§ OBJECTIVE:
Copy the material from the start through the line with "Looking at the screenshot, I should click(59, 501).", swapping "Given" for "Prompt" and keeping everything else the same.

§ Items from a data source:
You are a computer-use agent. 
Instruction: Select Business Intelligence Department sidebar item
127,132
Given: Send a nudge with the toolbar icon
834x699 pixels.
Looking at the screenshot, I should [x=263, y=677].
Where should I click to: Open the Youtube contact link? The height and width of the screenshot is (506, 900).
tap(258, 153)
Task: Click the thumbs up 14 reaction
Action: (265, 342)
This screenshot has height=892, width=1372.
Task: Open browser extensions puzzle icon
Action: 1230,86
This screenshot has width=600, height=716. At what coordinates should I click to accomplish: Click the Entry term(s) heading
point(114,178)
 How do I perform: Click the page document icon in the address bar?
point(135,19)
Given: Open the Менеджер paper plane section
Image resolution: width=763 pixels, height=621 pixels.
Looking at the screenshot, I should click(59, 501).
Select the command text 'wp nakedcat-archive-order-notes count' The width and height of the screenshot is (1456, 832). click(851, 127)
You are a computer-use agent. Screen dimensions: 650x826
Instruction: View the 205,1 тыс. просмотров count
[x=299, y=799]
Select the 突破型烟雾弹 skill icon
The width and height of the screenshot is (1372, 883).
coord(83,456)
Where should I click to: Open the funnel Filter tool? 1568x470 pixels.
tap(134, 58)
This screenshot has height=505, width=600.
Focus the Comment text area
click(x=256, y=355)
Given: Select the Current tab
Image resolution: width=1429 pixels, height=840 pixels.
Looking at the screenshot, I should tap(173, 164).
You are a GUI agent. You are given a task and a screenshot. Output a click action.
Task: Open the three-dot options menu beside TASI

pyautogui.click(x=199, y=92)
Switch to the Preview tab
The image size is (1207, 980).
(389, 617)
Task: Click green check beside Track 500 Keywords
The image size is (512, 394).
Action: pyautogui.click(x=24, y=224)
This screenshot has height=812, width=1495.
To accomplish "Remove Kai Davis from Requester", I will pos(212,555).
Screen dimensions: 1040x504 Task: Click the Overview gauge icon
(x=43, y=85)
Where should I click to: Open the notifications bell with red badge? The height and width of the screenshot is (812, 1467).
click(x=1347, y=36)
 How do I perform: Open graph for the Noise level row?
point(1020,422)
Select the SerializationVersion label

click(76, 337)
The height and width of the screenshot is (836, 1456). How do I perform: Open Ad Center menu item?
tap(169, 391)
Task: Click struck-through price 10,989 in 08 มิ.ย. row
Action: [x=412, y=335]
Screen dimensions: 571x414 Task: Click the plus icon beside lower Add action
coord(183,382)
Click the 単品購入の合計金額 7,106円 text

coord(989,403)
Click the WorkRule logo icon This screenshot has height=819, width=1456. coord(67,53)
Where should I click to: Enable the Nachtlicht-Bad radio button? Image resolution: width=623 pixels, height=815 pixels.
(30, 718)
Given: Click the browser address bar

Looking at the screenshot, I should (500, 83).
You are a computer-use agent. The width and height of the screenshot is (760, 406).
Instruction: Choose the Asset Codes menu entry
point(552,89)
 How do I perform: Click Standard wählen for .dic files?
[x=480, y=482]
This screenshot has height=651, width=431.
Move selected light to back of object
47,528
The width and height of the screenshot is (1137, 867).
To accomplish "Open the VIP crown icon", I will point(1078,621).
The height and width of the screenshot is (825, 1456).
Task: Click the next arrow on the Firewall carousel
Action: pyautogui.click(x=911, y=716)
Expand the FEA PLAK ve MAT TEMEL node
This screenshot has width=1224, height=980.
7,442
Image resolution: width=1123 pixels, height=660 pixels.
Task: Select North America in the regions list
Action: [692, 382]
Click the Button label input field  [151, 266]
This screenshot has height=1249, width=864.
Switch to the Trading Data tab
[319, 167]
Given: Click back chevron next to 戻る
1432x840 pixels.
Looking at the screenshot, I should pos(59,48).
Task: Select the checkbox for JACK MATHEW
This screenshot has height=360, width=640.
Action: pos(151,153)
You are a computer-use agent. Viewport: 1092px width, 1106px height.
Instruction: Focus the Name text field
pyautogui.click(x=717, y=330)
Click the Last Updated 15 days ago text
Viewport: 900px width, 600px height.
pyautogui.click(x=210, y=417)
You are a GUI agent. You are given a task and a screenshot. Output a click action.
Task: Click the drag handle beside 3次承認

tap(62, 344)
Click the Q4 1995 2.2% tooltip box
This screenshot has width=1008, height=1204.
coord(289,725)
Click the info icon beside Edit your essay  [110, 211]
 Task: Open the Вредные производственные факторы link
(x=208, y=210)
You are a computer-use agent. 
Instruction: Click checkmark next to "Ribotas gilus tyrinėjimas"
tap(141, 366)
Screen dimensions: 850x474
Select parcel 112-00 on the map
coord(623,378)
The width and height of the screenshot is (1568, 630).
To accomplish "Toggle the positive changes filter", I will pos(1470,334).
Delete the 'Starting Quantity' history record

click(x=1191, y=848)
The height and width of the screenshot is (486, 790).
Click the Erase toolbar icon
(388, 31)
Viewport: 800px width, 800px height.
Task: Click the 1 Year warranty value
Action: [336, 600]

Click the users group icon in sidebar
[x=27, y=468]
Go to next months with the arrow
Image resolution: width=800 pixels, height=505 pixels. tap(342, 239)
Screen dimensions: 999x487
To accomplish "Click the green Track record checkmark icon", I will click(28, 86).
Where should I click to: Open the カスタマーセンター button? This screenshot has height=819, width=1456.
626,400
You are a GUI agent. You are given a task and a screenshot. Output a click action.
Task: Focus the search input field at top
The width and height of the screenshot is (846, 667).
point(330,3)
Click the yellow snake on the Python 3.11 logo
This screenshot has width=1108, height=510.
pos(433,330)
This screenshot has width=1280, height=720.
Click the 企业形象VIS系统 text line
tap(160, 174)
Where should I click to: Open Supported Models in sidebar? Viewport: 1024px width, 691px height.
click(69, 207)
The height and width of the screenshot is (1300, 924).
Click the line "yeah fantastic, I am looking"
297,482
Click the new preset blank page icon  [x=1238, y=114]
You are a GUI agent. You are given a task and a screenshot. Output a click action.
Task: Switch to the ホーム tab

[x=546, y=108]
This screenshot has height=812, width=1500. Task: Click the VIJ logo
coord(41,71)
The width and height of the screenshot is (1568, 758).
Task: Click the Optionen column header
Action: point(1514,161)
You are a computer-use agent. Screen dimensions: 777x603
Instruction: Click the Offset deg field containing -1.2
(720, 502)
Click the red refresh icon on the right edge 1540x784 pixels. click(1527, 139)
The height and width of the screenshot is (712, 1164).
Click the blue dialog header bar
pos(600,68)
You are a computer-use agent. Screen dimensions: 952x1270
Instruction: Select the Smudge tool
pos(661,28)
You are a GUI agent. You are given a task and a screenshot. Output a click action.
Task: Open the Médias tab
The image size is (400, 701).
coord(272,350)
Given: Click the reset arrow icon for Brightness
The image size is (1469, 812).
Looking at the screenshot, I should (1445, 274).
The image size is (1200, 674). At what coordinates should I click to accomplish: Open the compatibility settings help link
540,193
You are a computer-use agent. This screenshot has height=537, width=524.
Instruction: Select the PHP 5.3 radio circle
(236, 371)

§ COMPLETED EXERCISE:
You are a computer-use agent. 
Instruction: Select Business Intelligence Department sidebar item
127,132
Prompt: Send a nudge with the toolbar icon
834x699 pixels.
Looking at the screenshot, I should [x=263, y=677].
Where should I click to: Open the Youtube contact link? The height and width of the screenshot is (506, 900).
tap(258, 153)
Task: Click the thumbs up 14 reaction
Action: (265, 342)
This screenshot has height=892, width=1372.
Task: Open browser extensions puzzle icon
Action: 1230,86
This screenshot has width=600, height=716. At what coordinates should I click to accomplish: Click the Entry term(s) heading
point(114,178)
 How do I perform: Click the page document icon in the address bar?
point(135,19)
Prompt: Open the Менеджер paper plane section
Image resolution: width=763 pixels, height=621 pixels.
Looking at the screenshot, I should click(59, 501).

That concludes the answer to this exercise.